The Ship of Birth records a father's responses in the time immediately before and after the birth of his child. Just as material significant to the dead is placed in a ship of death, so this ship of birth contains what is significant to the child: the wonder and trepidation of the parents, reflections on the nature of the soul, thoughts on the future growth of the child. Greg Delanty's poems draw on his experiences in American and Irish cultures, using the traditional verse structures of seventeenth-century religious poets along with open modern colloquial forms to evoke the subtle interconnections of the past and future. Delanty acknowledges the dark and difficult reality that the child faces, while affirming the sustaining continuity of life.
The CoronationYour head settles into the pelvic butterfly
of your Ma. Perhaps it's here the soul penetrates
your potentate's body as you slowly pry
your way out of your watery, burgeoning state.
You make, at best, a willing but much-pressed
subject and servant of your loyal queenmother,
what with your tantrums giving her small rest,
waking her at all hours; and every other
minute ordering her to sit on the throne.

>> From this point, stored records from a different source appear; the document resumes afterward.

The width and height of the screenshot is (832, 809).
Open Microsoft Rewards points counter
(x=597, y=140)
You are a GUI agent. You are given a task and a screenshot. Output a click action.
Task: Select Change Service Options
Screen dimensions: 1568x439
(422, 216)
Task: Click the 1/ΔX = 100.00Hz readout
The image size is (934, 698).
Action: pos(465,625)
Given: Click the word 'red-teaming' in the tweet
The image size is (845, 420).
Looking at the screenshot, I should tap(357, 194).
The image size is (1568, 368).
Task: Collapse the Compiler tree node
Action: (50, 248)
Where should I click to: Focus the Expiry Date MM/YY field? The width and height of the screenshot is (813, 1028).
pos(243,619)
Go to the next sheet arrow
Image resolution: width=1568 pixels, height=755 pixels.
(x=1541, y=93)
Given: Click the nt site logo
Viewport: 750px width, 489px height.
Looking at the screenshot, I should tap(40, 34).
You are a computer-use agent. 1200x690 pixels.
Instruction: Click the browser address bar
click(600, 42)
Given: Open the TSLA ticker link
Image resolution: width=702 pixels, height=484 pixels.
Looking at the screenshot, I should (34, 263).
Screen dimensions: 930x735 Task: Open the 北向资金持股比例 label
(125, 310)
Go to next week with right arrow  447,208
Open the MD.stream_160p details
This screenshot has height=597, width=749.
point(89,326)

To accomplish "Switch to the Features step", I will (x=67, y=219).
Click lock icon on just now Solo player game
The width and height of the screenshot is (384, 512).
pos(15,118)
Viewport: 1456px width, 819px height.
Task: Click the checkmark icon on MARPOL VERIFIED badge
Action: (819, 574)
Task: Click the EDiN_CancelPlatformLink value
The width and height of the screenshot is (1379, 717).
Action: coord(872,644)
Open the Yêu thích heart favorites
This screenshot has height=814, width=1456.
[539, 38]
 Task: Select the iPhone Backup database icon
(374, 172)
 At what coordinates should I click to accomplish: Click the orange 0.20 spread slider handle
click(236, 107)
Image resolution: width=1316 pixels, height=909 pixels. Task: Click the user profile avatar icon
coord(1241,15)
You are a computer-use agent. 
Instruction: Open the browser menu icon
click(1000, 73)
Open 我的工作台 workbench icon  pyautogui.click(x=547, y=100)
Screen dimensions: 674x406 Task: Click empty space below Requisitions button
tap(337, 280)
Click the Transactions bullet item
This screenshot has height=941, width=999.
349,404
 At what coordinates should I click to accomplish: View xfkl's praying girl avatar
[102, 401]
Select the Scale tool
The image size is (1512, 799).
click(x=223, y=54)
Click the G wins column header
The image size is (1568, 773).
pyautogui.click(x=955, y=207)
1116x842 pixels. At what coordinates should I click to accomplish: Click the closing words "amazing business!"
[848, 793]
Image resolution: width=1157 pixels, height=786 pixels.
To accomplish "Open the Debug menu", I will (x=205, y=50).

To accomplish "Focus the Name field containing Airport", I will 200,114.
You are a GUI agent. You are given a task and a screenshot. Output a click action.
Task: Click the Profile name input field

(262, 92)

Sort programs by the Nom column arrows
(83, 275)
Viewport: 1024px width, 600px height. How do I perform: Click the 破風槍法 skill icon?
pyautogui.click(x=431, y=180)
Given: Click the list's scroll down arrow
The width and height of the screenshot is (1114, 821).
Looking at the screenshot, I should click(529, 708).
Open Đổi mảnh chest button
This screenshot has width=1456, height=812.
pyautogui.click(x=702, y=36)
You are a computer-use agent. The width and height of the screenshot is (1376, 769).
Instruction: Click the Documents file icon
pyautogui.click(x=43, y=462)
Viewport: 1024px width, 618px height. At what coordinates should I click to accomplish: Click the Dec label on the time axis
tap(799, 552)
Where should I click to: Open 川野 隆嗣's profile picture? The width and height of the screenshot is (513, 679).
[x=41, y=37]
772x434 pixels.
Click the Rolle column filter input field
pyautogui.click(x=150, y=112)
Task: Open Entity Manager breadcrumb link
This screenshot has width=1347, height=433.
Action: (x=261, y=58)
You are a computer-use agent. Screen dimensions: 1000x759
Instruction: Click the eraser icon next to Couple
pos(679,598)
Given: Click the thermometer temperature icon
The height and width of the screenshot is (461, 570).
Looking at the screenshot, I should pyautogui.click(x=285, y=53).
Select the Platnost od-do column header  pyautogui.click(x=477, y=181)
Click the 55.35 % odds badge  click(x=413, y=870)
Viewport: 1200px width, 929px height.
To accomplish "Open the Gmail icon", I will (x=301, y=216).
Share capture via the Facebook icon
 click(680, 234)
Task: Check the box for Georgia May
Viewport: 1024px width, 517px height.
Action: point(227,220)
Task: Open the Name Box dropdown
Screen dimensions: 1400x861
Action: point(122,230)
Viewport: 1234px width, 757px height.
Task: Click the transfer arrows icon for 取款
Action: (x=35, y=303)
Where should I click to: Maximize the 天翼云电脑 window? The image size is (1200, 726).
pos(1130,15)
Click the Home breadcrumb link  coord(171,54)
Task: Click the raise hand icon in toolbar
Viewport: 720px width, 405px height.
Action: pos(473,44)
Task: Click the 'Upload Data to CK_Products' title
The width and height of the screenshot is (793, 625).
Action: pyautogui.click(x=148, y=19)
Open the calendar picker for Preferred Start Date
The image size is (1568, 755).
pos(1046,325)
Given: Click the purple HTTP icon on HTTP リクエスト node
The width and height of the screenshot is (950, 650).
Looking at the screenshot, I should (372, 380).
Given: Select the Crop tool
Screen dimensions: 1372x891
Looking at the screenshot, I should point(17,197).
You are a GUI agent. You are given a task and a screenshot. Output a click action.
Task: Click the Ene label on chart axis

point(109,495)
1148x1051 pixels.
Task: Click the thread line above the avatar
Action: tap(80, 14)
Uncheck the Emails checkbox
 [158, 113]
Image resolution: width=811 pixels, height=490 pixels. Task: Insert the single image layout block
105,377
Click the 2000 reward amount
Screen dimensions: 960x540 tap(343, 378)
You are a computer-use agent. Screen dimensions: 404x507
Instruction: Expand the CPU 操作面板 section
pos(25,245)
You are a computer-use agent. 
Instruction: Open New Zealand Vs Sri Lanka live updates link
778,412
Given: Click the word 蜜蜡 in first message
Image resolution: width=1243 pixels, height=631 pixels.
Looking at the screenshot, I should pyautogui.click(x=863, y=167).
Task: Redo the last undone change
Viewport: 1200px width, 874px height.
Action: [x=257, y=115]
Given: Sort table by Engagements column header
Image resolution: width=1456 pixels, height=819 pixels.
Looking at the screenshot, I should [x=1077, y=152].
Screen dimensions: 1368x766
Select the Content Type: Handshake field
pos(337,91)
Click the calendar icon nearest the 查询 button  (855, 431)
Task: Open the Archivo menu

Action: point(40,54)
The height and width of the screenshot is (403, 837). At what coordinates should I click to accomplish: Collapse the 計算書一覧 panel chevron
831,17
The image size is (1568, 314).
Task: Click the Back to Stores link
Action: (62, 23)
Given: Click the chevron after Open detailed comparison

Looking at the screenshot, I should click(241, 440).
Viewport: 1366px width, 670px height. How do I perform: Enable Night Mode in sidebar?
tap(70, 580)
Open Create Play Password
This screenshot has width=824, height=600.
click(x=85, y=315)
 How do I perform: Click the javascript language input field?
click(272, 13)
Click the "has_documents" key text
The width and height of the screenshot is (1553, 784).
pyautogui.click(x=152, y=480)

You've grown large and despotic, a parody
of a mad medieval king who is prone
to great and unpredictable cruelty,
and who now, if we look at Your Highness upside down,
wears our unsettled kingdom's Pelvic Crown“The Coronation” published in The Ship of Birth by Greg Delanty.
Copyright © 2007 by Greg Delanty All rights reserved.
Greg Delanty was born in Cork City, Ireland, and maintains dual citizenship in Ireland and the United States, where he has lived since 1986. He is the author of No More Time and Book Seventeen, among many other poetry collections, and he has received numerous awards for his work, including a Guggenheim Fellowship. He teaches at Saint Michael’s College in Vermont.